I think the start-of-disk function index system will mostly be useful for when you're doing it manually and referring to the functions by ID yourself.
If your assembler/compiler/preprocessor/IDE (or whatever you want to call it) lets you use "FUNC <name>" and inserts the code to jump there on its own, keeping track of the IDs for you - then it must also keep track of the addresses for those IDs, which suggests it can probably just as easily use those addresses directly, without needing the IDs or such an index table.
Though, I suppose we would want to minimize the number of instructions (or other resources) needed to do a call, to maximize what's available for other code, so I guess havin the table might help with that.
Note: the rest of this post ended up being a rather in-depth analysis of the available approaches that such an assembler/etc. could use. Feel free to correct me if I've missed something, but apparently there's no cut-and-dried "best" approach, and it depends on circumstances... Also, I originally intended to respond to other parts of your post as well, but this is too long already, so I'll add separate replies for those later.
Let's see now. I don't think the JMP to the loader routine can be avoided (unless you can put the call at the end of the memory area), so that's one instruction, but since it's unavoidable we can ignore it for the purpose of comparing the different approaches.
So the main thing we need is to somehow get the actual disk address to load the function from into a register for the loader to use.
With index table
Now, if we have and use an index table somewhere on disk, what would the code for that look like?
Well, to start with, it means we must have a GETDATA instruction to load the actual address from the index table, based on the index.
GETDATA supports an immediate (constant) value, so can we use that for the index, to load the address directly, with just one instruction?
*checks the docs* ... well, that constant value gets shifted up by 10 bits (documentation says 11, but I think that's incorrect, and 11 would be even worse for this).
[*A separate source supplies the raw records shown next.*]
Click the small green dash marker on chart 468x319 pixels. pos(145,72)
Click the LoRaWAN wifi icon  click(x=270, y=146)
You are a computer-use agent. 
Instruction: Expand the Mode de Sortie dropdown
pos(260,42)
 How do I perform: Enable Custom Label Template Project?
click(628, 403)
This means that it can only be used to load from addresses that are multiples of 1024. Which means we get one function per 4KiB of disk space, minus one for address 0 since that's where the initially bootloaded program is. Not really useful with the default 256-word disk.
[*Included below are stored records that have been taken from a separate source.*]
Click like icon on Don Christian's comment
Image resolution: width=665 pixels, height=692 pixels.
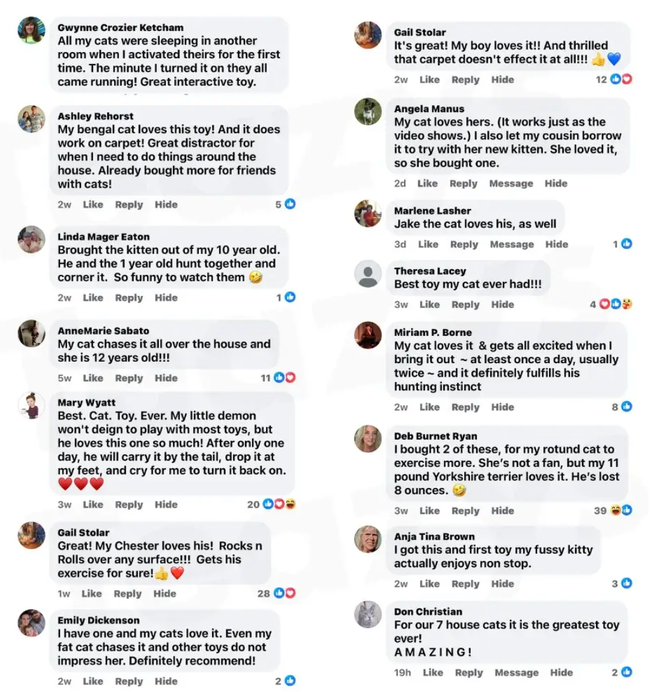tap(626, 672)
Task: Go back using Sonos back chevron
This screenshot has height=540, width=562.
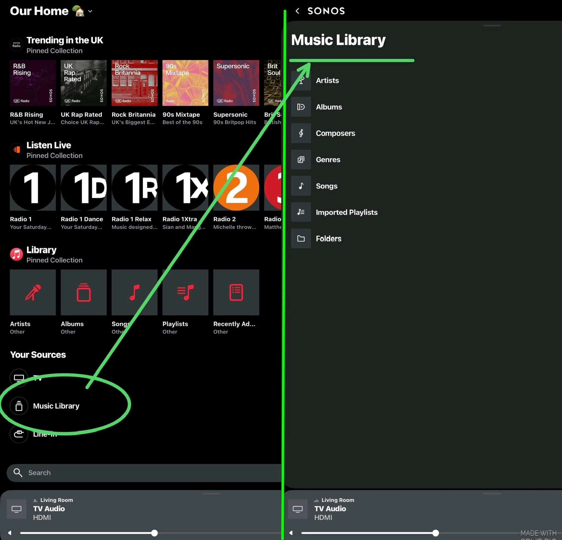Action: pyautogui.click(x=297, y=11)
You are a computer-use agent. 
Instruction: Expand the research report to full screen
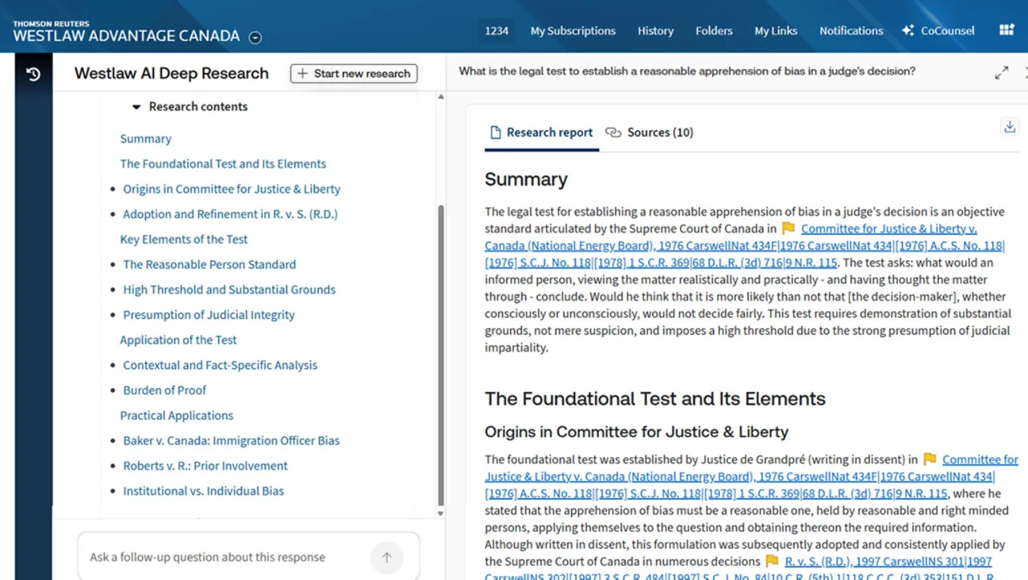click(x=1001, y=73)
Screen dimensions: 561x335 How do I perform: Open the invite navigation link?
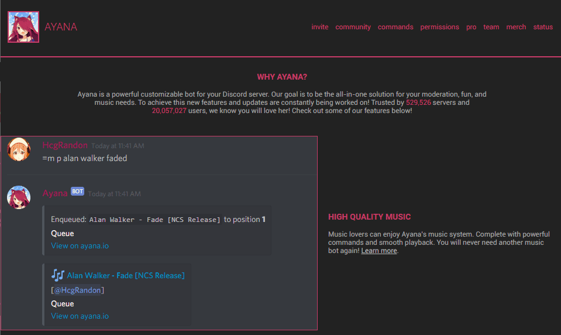[319, 27]
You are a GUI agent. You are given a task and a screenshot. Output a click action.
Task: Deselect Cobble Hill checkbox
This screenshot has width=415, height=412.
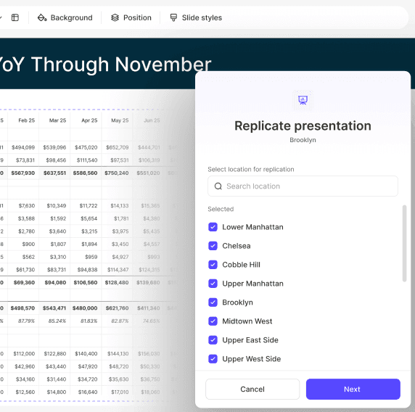pos(213,265)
So, we can't practically have the table index inside that one instruction, which means it must be stored either in memory or in a register.
The memory variant means having the function index stored in memory somewhere, probably loaded as part of the current function, and having the GETDATA instruction point to that address. The obvious way to do this would leave each call site using two memory addresses.
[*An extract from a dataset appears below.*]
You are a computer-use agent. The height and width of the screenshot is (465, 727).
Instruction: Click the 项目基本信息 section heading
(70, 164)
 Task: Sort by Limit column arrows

Trying to be clever and putting the instruction in the loader doesn't really help either, since we'll either be limited to one call per function, or have to spend instructions on modifying memory (either the instruction or the address with the index), which will probably take more addresses total.
The register variant means getting the function index into a register somehow, which will (generally) require at least one instruction, but in return it's possible to move the GETDATA instruction to the loader.
If we dedicate a register to it and limit ourselves to 256 functions (minus the initially bootloaded program), we can use SET to have it use just one instruction/memory address per call site.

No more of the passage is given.